Observations in experimental animal models and cell lines indicate that IGFBP-3 is pro-apoptotic [6, 11, 44]. Modulators of apoptosis such as p53, TGFβ, and retinoic acid are associated with increased levels of IGFBP-3 [5, 7, 13, 14]. However, the exact mechanisms underlying the actions of IGFBP-3 are not fully known. Surprisingly, we observed that low expression of IGFBP-3 mRNA in normal colon was associated with high apoptosis. Our findings are intriguing. The interactions of IGFBP-3 with other factors coupled with the complex nature of the IGF-axis may explain our findings. A recent study found that in vitro, IGFBP-3 enhanced TRAIL induced apoptosis in cancer cells but did not have a similar effect on non cancer cells [42]. Therefore, our observations may not be too surprising. Accumulating evidence from other studies suggest that IGFBP-3 alone has weak pro-apoptotic effects but potentiates the pro-apoptotic effects of other factors [38]. In mammary epithelial cells, the pro-apoptotic effects of IGFBP-3 was limited to cancer cells [45]. Our observed association between high tissue IGFBP-3 mRNA and reduced risk of adenomas may therefore reflect different or indirect effects of IGFBP-3 on apoptosis. The precise relationship between tissue IGFBP-3 and apoptosis in the normal human colon appears to be complex. Additional studies are needed to confirm our findings.

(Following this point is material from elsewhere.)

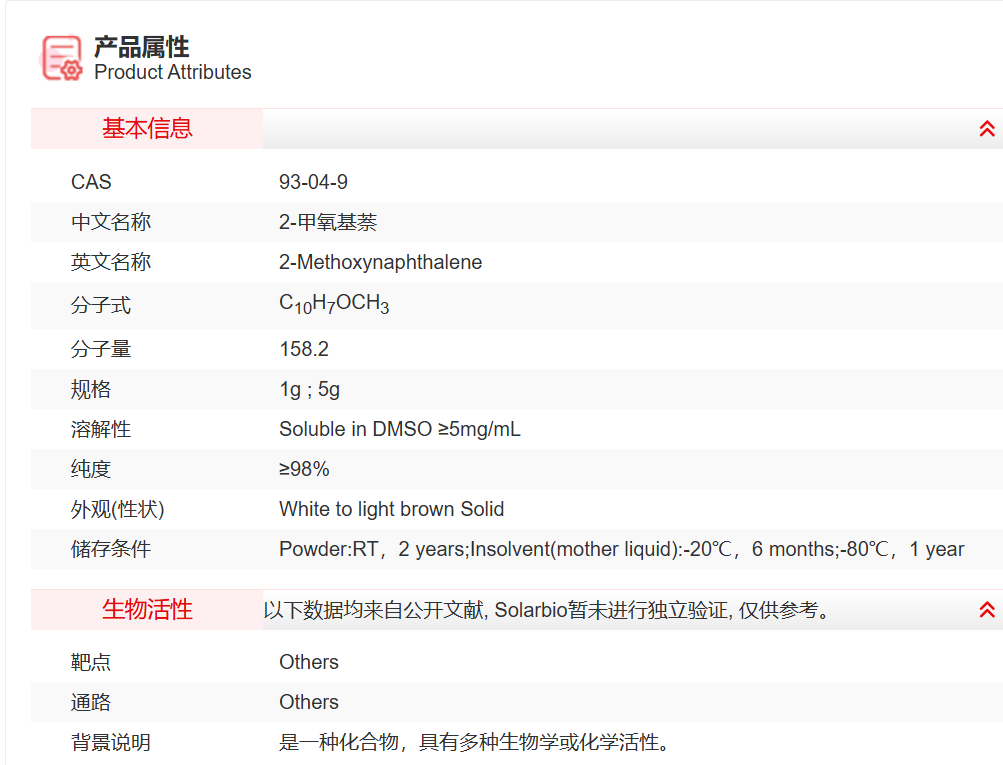Click the Product Attributes document icon
The height and width of the screenshot is (765, 1003).
[62, 58]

Several studies suggest an inverse association between plasma IGFBP-3 and risk of cancer in a number of organs [1, 3, 20, 46, 47]. However, this has not been consistently observed by all studies [29]. In some studies, elevated plasma IGF-I was associated with increased risk of colorectal adenomas while inverse associations were reported for plasma IGFBP-3 [25, 48]. Teramukai et al. 2002 [49] also found a modest inverse association between colorectal adenomas and high plasma levels of IGFBP-3. We observed no significant association between plasma IGFBP-3 and adenomas or plasma IGFBP-3 and apoptosis in this patient population. Our study highlights the importance of considering plasma as well as tissue IGFBP-3 in the early stages of colon tumor development, consistent with recent reports on tissue IGFBP-3 in colon cancer [38].

Conclusion

In summary, we found that tissue IGFBP-3 but not plasma IGFBP-3 was associated with modestly elevated risk of colorectal adenomas. Our findings suggest that low local IGFBP-3 expression may increase adenoma risk but is not likely to mediate the relationship between adenomas and apoptosis.